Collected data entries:
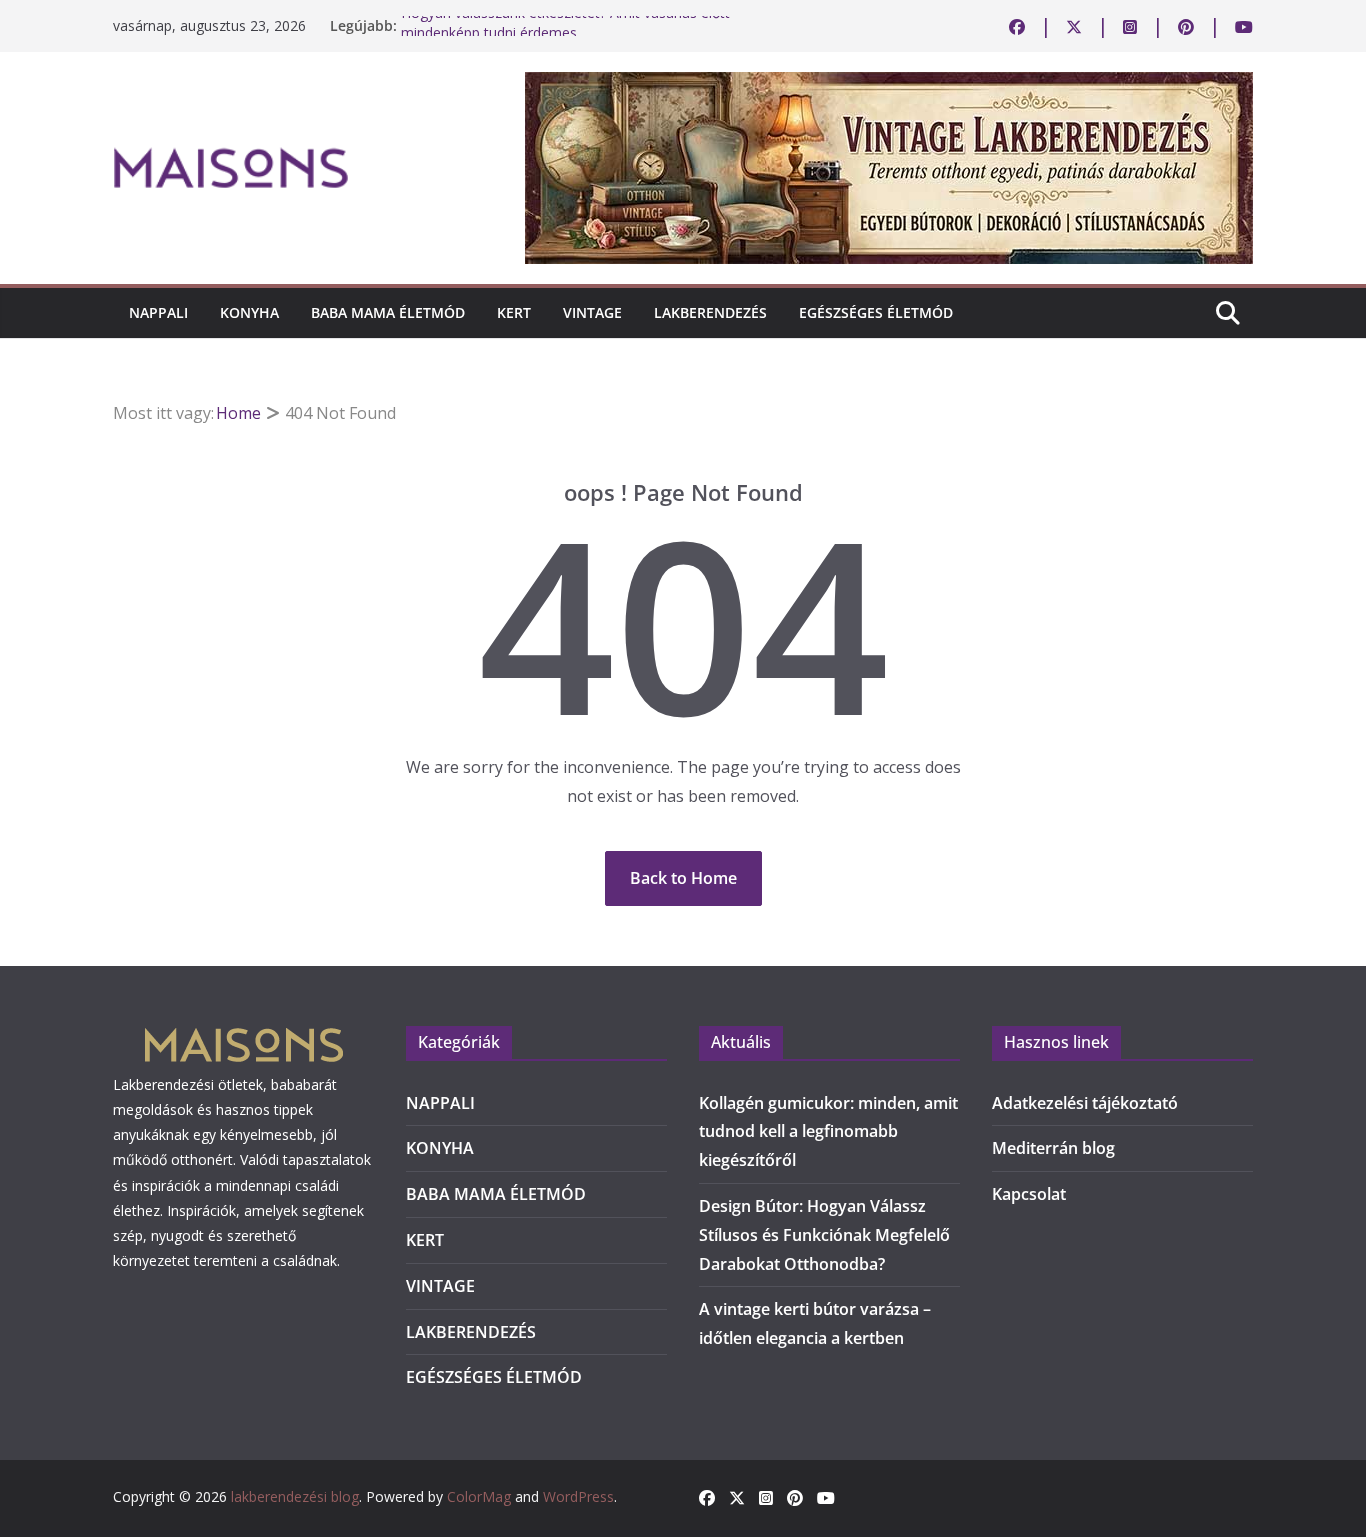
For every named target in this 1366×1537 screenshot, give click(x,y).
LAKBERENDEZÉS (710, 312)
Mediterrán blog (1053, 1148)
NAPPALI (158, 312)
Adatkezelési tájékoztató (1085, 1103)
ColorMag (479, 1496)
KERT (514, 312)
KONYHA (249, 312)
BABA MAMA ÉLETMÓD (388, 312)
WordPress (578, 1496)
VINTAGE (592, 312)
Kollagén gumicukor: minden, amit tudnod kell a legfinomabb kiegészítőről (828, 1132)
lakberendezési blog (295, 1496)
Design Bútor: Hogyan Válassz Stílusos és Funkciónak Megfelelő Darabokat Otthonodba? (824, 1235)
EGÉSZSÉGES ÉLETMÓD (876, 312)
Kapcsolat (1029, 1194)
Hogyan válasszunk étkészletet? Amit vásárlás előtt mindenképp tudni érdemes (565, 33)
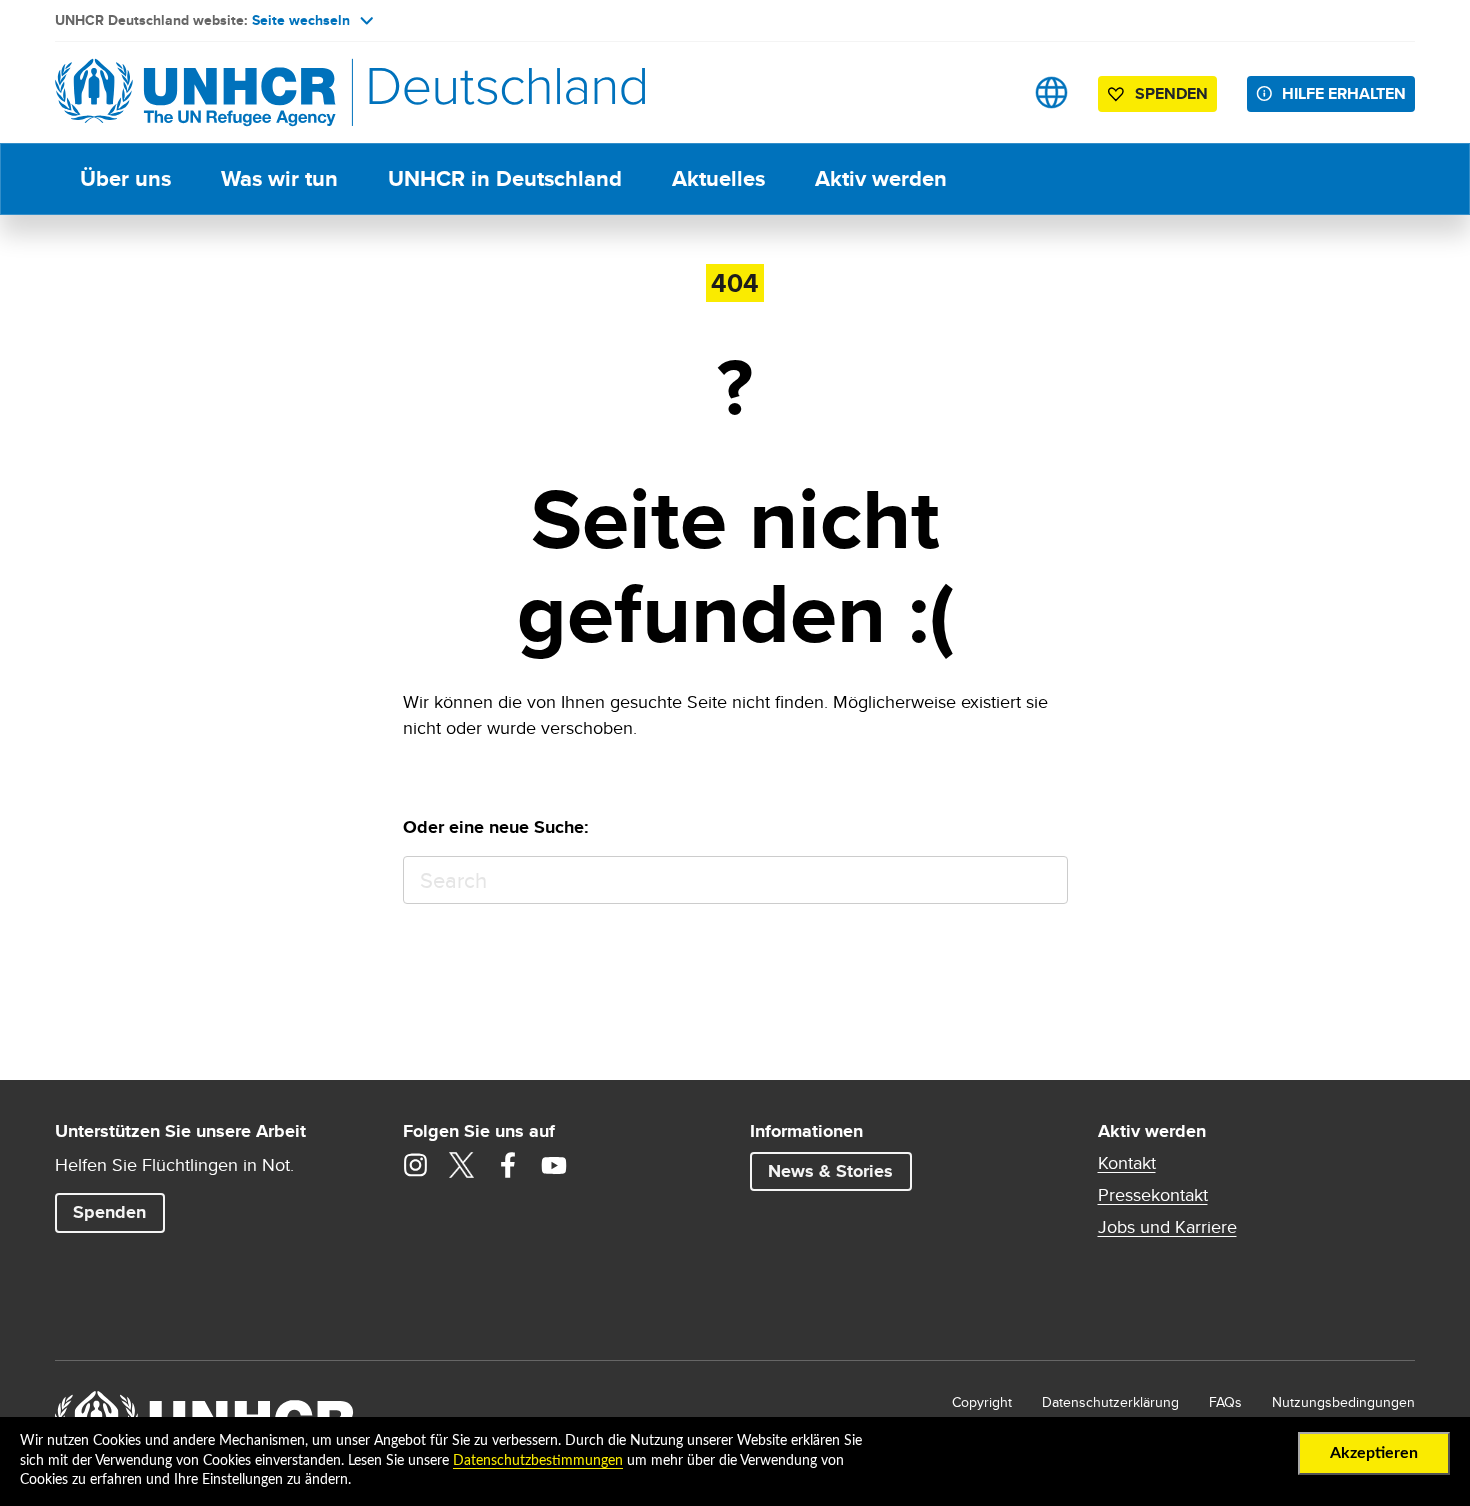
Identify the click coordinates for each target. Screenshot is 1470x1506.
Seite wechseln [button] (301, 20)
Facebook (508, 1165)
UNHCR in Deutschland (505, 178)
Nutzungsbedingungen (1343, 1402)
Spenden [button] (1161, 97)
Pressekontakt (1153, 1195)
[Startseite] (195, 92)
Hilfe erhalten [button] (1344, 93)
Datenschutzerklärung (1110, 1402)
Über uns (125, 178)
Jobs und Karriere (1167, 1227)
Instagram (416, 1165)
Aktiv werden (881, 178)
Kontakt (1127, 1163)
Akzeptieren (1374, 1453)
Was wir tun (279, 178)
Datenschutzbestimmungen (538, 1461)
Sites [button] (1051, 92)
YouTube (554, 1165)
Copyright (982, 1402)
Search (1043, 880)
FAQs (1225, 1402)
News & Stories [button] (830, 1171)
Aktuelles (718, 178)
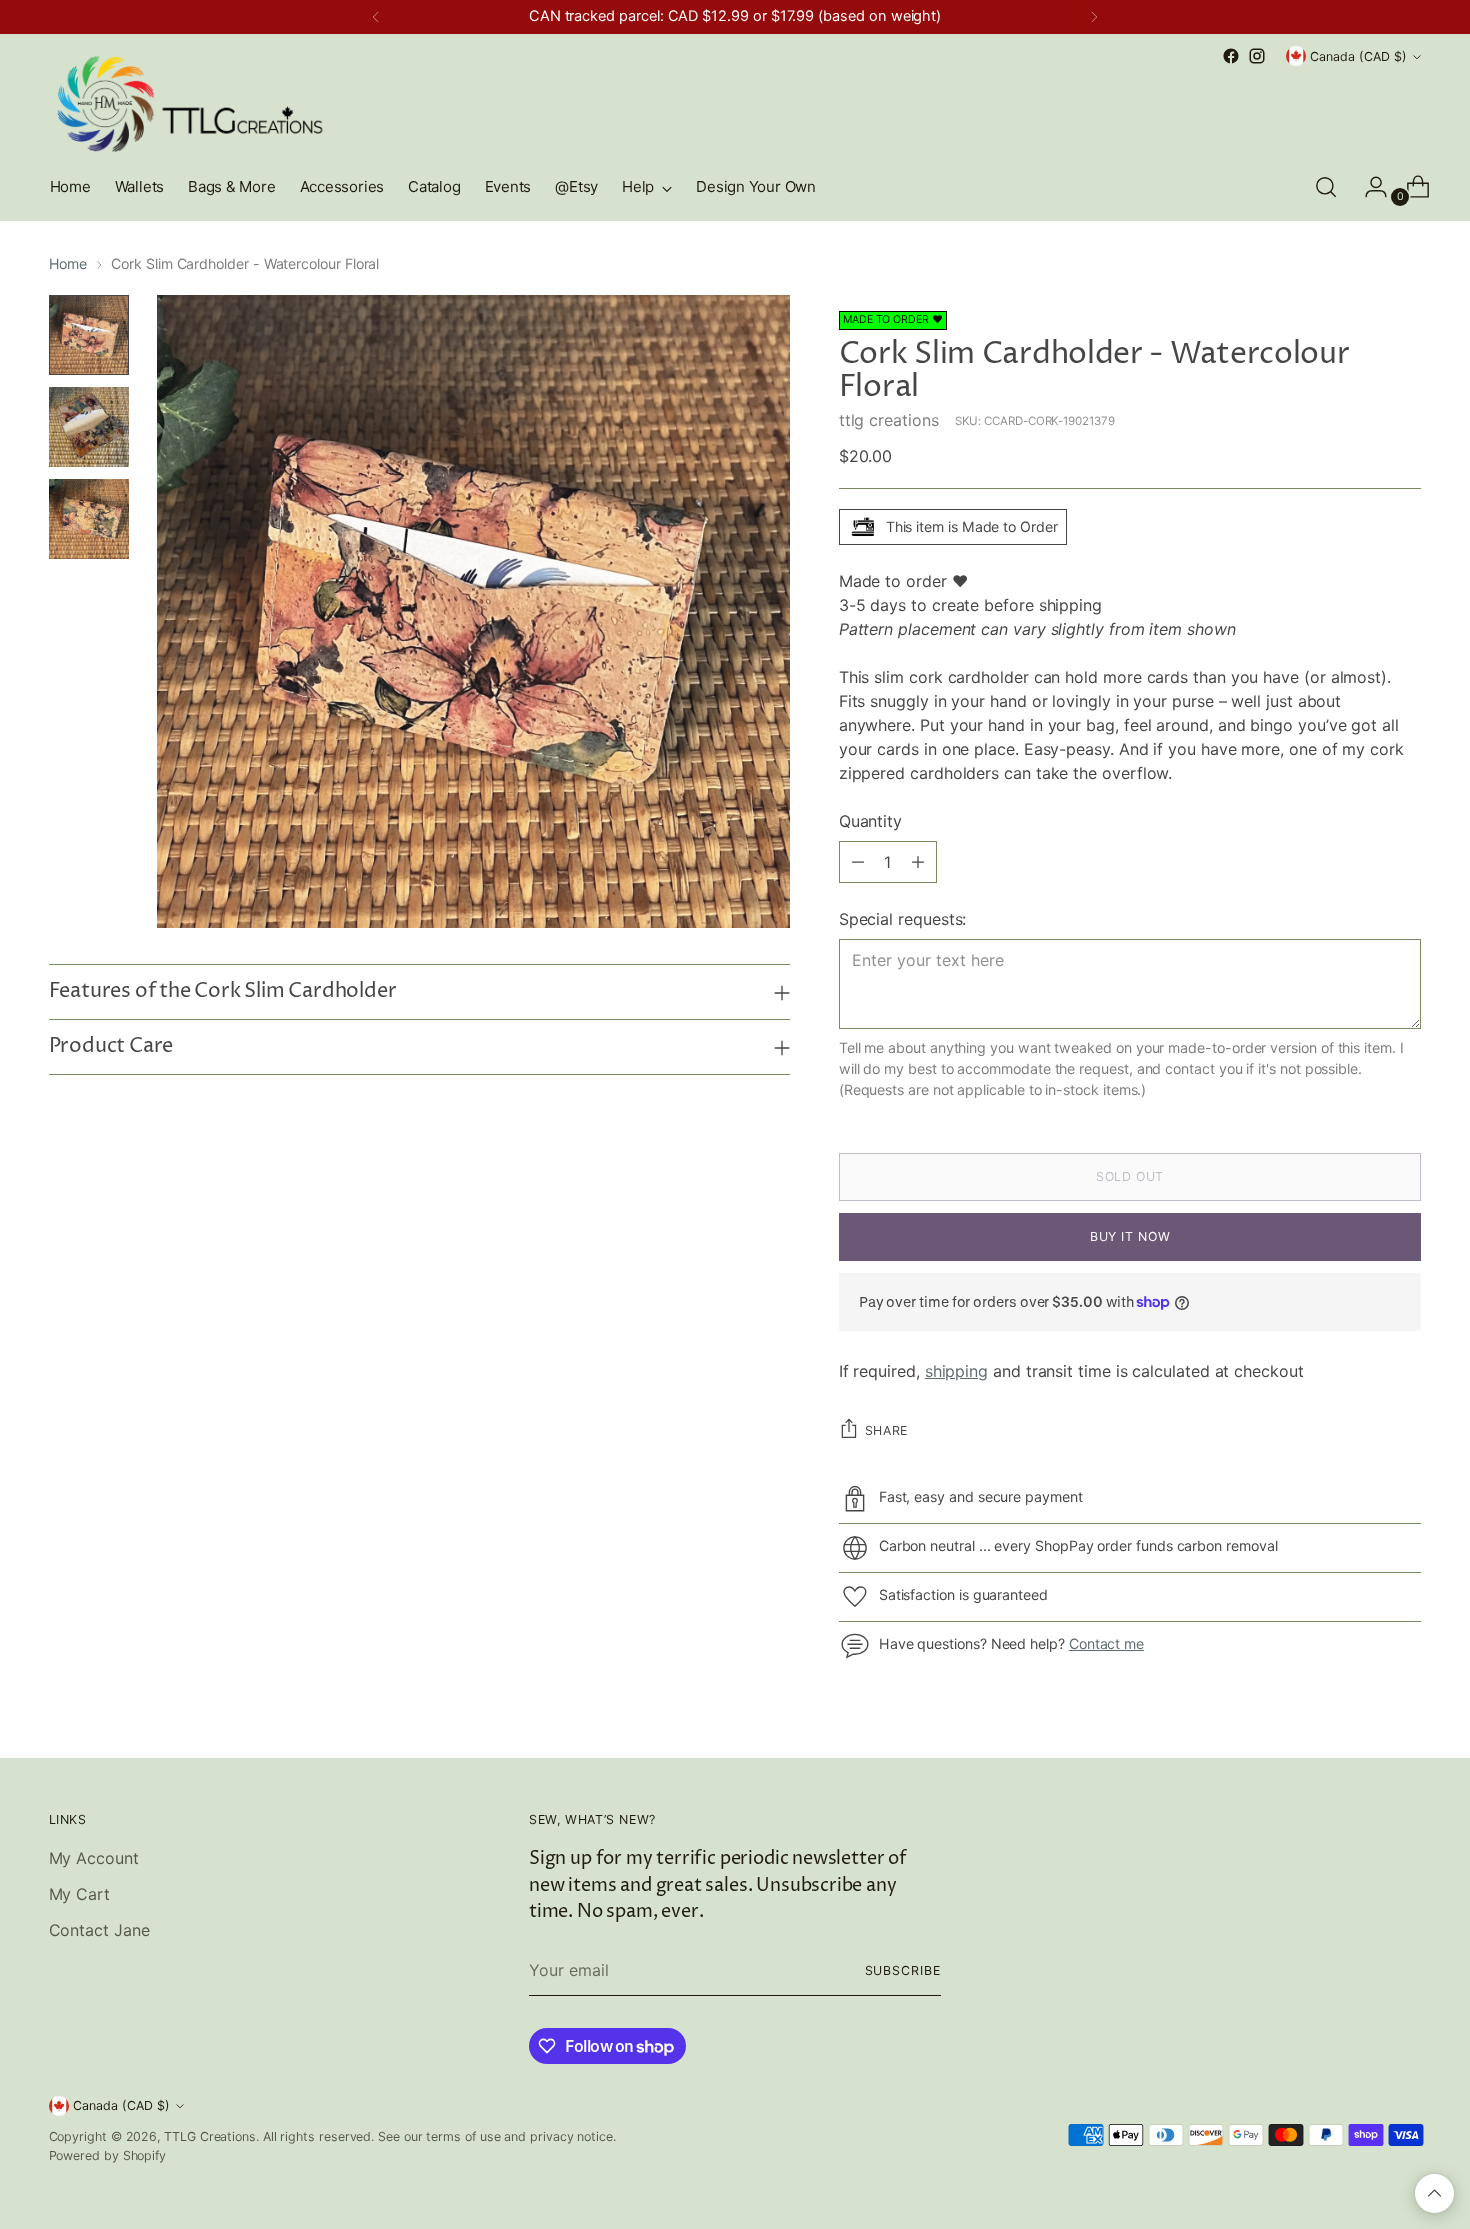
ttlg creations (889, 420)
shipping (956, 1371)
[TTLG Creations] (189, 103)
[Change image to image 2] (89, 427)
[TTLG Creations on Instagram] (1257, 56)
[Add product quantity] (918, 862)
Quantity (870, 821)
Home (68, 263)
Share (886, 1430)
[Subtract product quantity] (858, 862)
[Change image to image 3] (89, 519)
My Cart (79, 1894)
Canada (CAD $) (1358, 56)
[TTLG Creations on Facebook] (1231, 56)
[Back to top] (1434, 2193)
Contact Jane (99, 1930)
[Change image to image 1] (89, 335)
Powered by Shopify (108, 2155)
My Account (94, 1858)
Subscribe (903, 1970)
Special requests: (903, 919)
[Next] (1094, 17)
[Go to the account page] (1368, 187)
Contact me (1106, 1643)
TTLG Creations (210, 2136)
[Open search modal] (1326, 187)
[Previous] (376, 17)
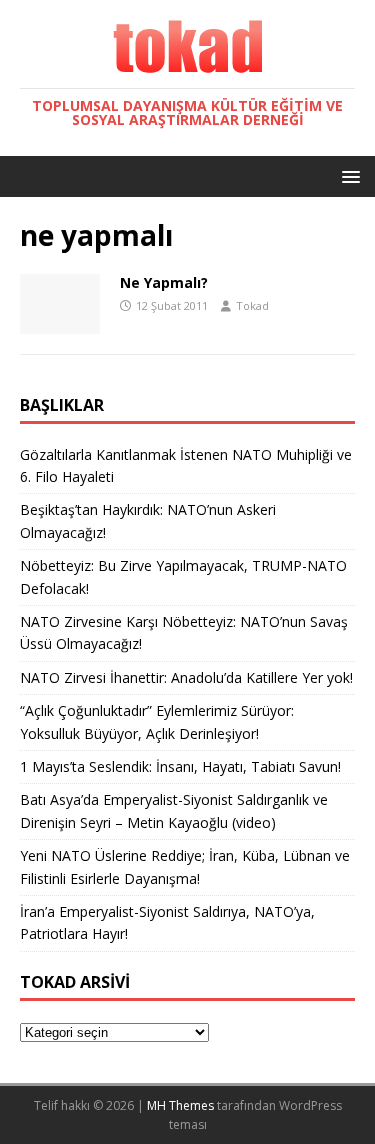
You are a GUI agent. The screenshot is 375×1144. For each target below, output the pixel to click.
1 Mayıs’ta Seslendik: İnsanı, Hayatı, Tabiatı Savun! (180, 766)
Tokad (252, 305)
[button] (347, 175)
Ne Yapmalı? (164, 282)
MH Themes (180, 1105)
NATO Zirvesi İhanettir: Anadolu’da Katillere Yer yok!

**Task to carry out:** Give the entries again word for word, but skip the pictures.

**Exercise answer:**
For every named target in this 1366×1537 screenshot, give click(x,y).
LAKBERENDEZÉS (710, 312)
Mediterrán blog (1053, 1148)
NAPPALI (158, 312)
Adatkezelési tájékoztató (1085, 1103)
ColorMag (479, 1496)
KERT (514, 312)
KONYHA (249, 312)
BABA MAMA ÉLETMÓD (388, 312)
WordPress (578, 1496)
VINTAGE (592, 312)
Kollagén gumicukor: minden, amit tudnod kell a legfinomabb kiegészítőről (828, 1132)
lakberendezési blog (295, 1496)
Design Bútor: Hogyan Válassz Stílusos és Funkciónak Megfelelő Darabokat Otthonodba? (824, 1235)
EGÉSZSÉGES ÉLETMÓD (876, 312)
Kapcsolat (1029, 1194)
Hogyan válasszunk étkészletet? Amit vásárlás előtt mindenképp tudni érdemes (565, 33)
Identify the click coordinates for each target. Screenshot is 1470x1506.
Seite wechseln [button] (301, 20)
Facebook (508, 1165)
UNHCR in Deutschland (505, 178)
Nutzungsbedingungen (1343, 1402)
Spenden [button] (1161, 97)
Pressekontakt (1153, 1195)
[Startseite] (195, 92)
Hilfe erhalten [button] (1344, 93)
Datenschutzerklärung (1110, 1402)
Über uns (125, 178)
Jobs und Karriere (1167, 1227)
Instagram (416, 1165)
Aktiv werden (881, 178)
Kontakt (1127, 1163)
Akzeptieren (1374, 1453)
Was wir tun (279, 178)
Datenschutzbestimmungen (538, 1461)
Sites [button] (1051, 92)
YouTube (554, 1165)
Copyright (982, 1402)
Search (1043, 880)
FAQs (1225, 1402)
News & Stories [button] (830, 1171)
Aktuelles (718, 178)
ttlg creations (889, 420)
shipping (956, 1371)
[TTLG Creations] (189, 103)
[Change image to image 2] (89, 427)
[TTLG Creations on Instagram] (1257, 56)
[Add product quantity] (918, 862)
Quantity (870, 821)
Home (68, 263)
Share (886, 1430)
[Subtract product quantity] (858, 862)
[Change image to image 3] (89, 519)
My Cart (79, 1894)
Canada (CAD $) (1358, 56)
[TTLG Creations on Facebook] (1231, 56)
[Back to top] (1434, 2193)
Contact Jane (99, 1930)
[Change image to image 1] (89, 335)
Powered by Shopify (108, 2155)
My Account (94, 1858)
Subscribe (903, 1970)
Special requests: (903, 919)
[Next] (1094, 17)
[Go to the account page] (1368, 187)
Contact me (1106, 1643)
TTLG Creations (210, 2136)
[Open search modal] (1326, 187)
[Previous] (376, 17)
You are a GUI agent. The screenshot is 375×1144. For each target below, output the pixel to click.
1 Mayıs’ta Seslendik: İnsanı, Hayatı, Tabiatı Savun! (180, 766)
Tokad (252, 305)
[button] (347, 175)
Ne Yapmalı? (164, 282)
MH Themes (180, 1105)
NATO Zirvesi İhanettir: Anadolu’da Katillere Yer yok!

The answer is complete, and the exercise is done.